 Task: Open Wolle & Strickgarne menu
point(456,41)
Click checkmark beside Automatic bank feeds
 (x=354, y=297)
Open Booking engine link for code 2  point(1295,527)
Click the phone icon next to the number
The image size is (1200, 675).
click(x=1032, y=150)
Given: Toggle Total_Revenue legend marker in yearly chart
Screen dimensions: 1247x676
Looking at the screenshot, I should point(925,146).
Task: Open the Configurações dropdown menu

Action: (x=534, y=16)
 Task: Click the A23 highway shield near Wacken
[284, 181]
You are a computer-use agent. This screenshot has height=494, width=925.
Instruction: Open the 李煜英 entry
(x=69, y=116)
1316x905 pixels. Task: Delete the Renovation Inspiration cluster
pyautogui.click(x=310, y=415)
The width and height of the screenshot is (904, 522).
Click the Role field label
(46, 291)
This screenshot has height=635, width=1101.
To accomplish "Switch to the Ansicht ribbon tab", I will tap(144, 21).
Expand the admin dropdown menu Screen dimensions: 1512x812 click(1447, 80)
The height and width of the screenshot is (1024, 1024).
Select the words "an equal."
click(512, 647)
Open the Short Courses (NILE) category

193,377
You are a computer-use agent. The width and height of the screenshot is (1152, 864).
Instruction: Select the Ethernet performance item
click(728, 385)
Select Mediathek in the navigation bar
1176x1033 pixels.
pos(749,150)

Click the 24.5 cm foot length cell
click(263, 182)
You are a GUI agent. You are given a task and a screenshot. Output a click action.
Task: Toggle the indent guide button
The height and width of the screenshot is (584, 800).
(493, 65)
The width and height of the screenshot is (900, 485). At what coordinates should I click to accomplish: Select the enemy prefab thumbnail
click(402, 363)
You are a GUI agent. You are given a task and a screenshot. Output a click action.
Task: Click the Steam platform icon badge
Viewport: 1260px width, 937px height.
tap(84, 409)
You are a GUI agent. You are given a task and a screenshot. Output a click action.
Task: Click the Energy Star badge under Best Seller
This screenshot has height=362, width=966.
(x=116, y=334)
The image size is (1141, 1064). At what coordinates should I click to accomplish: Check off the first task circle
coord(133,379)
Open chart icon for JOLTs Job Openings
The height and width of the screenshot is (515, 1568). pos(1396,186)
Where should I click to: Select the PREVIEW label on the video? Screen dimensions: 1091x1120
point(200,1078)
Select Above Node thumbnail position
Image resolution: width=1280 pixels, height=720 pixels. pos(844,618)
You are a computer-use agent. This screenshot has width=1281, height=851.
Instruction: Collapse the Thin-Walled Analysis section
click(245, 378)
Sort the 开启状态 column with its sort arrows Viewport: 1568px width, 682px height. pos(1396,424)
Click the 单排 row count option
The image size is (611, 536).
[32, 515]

▸ **To be done**
Rewrite the whole listing above, changing every "Screen dimensions" to "Display size" and leaving everything else as it is.

▸ **Exercise answer**
 Task: Open Wolle & Strickgarne menu
point(456,41)
Click checkmark beside Automatic bank feeds
 (x=354, y=297)
Open Booking engine link for code 2  point(1295,527)
Click the phone icon next to the number
The image size is (1200, 675).
click(x=1032, y=150)
Given: Toggle Total_Revenue legend marker in yearly chart
Display size: 1247x676
Looking at the screenshot, I should point(925,146).
Task: Open the Configurações dropdown menu

Action: (x=534, y=16)
 Task: Click the A23 highway shield near Wacken
[284, 181]
You are a computer-use agent. This screenshot has height=494, width=925.
Instruction: Open the 李煜英 entry
(x=69, y=116)
1316x905 pixels. Task: Delete the Renovation Inspiration cluster
pyautogui.click(x=310, y=415)
The width and height of the screenshot is (904, 522).
Click the Role field label
(46, 291)
This screenshot has height=635, width=1101.
To accomplish "Switch to the Ansicht ribbon tab", I will tap(144, 21).
Expand the admin dropdown menu Display size: 1512x812 click(1447, 80)
The height and width of the screenshot is (1024, 1024).
Select the words "an equal."
click(512, 647)
Open the Short Courses (NILE) category

193,377
You are a computer-use agent. The width and height of the screenshot is (1152, 864).
Instruction: Select the Ethernet performance item
click(728, 385)
Select Mediathek in the navigation bar
1176x1033 pixels.
pos(749,150)

Click the 24.5 cm foot length cell
click(263, 182)
You are a GUI agent. You are given a task and a screenshot. Output a click action.
Task: Toggle the indent guide button
The height and width of the screenshot is (584, 800).
(493, 65)
The width and height of the screenshot is (900, 485). At what coordinates should I click to accomplish: Select the enemy prefab thumbnail
click(402, 363)
You are a GUI agent. You are given a task and a screenshot. Output a click action.
Task: Click the Steam platform icon badge
Viewport: 1260px width, 937px height.
tap(84, 409)
You are a GUI agent. You are given a task and a screenshot. Output a click action.
Task: Click the Energy Star badge under Best Seller
This screenshot has height=362, width=966.
(x=116, y=334)
The image size is (1141, 1064). At what coordinates should I click to accomplish: Check off the first task circle
coord(133,379)
Open chart icon for JOLTs Job Openings
The height and width of the screenshot is (515, 1568). pos(1396,186)
Where should I click to: Select the PREVIEW label on the video? Display size: 1091x1120
point(200,1078)
Select Above Node thumbnail position
Image resolution: width=1280 pixels, height=720 pixels. pos(844,618)
You are a computer-use agent. This screenshot has width=1281, height=851.
Instruction: Collapse the Thin-Walled Analysis section
click(245, 378)
Sort the 开启状态 column with its sort arrows Viewport: 1568px width, 682px height. pos(1396,424)
Click the 单排 row count option
The image size is (611, 536).
[32, 515]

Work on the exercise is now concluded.